La Constitución de D´jibouti declara el Islam como religión de Estado, sin embargo admite la libertad religiosa y el Gobierno, generalmente, es admisivo con dicha práctica. Así pues, el Gobierno no sanciona “oficialmente” a quienes ignoran las enseñanzas islámicas o practican otros cultos.
A pesar de la libertad religiosa, más del noventa y tres por ciento de la población es musulmana sunní. Los cristianos (franceses censados incluidos) no llegan al cinco por ciento, el resto agnósticos, hindúes y etíopes ortodoxos y protestantes. Aunque no existe norma legal contra el proselitismo de otras religiones, la práctica y las normas culturales locales hacen difícil su difusión pública, pero hay que reconocer que aquí hay iglesia y cementerio católico, ¡que no es poco!
En cambio, en la vecina, caótica, ingobernable y convulsa Somalia, su gobierno (autoproclamado oficialmente como tal a principios de este año en D´jibouti) aprobó hace poco más de un mes la Sharia como único remedio para restablecer el orden en el país Allí, las lapidaciones son algo habitual. La Sharia consiste, para los musulmanes, en aplicar la ley de Dios tal como fue revelada por Mahoma. Esta Ley Islámica constituye un código detallado de conducta e incluye los criterios de la moral y de la vida, las cosas permitidas o prohibidas, las leyes separadoras entre el bien y el mal.

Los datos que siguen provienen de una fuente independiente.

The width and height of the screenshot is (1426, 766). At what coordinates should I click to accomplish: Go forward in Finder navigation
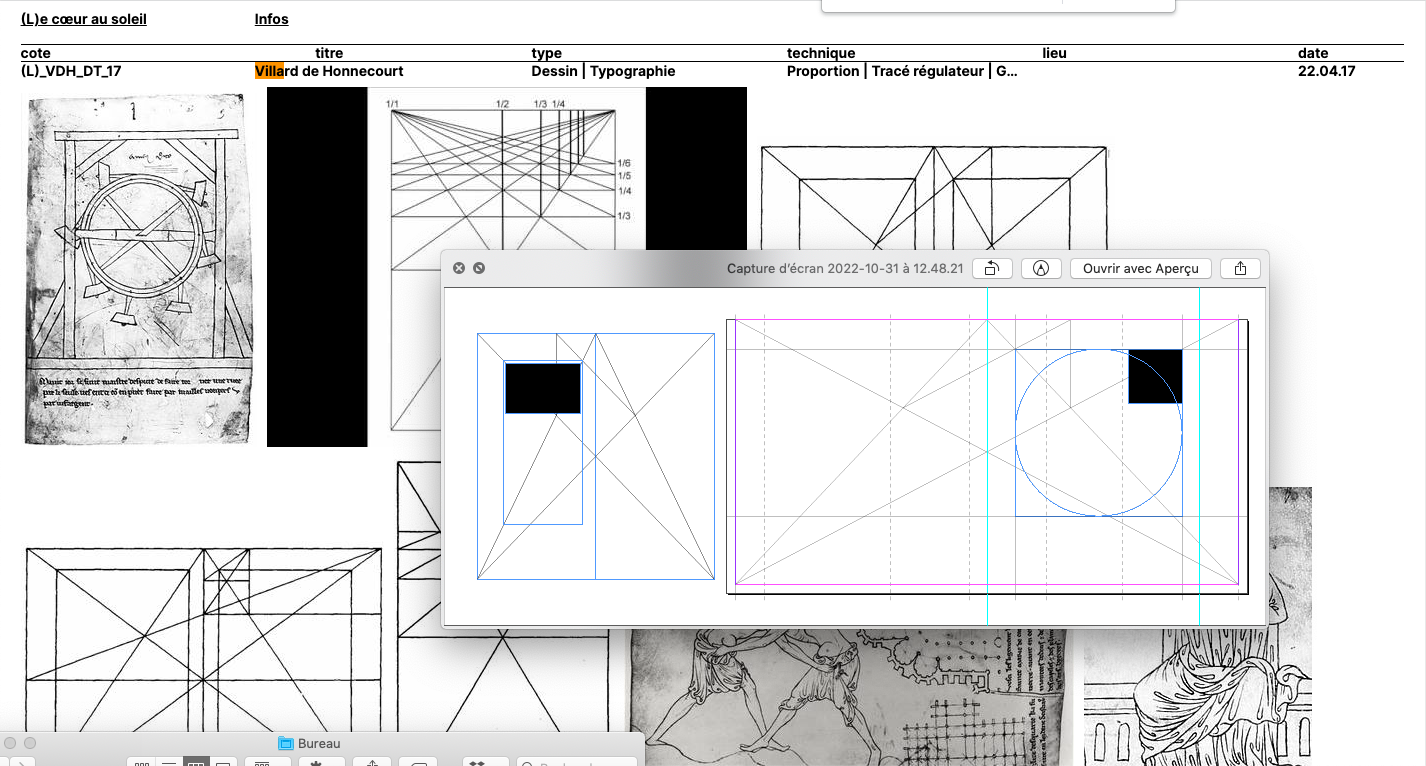22,764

Afortunadamente, D´Jibouti no profesa la Sharia formalmente, sin embargo, la costumbre hace que esté adoptada por la mayoría de la población yibutí… en un mayor o menor grado, como una cuestión de conciencia personal. Esta ley Sharia es completamente discriminatoria contra las mujeres. La aplican los hombres y es la manera de que ellos ven “su forma de crecer su cultura y el bienestar de cada ciudadano".
Entre las chavolas de las poblaciones más humildes y pequeñas de los suburbios de D´jibouti, no falta nunca una impoluta mezquita. Si la barriada es más populosa, las mezquitas aparecen por todas partes. Tampoco es extraño encontrar grupos rezando sus oraciones mirando a la Meca entre cuatro piedras, encima de algún cartón, a tres o cuatro metros del arcén de cualquier carretera.
Al atardecer, los cánticos religiosos resuenan en toda la ciudad… mis compañeros, repiten en voz alta con cierta “coña”: “Aleeeeeeti, Aleeeeeeti”. Realmente tengo la sensación de encontrarme en las afueras del Calderón, a la orilla del Manzanares, escuchando de fondo los cánticos de la afición colchonera.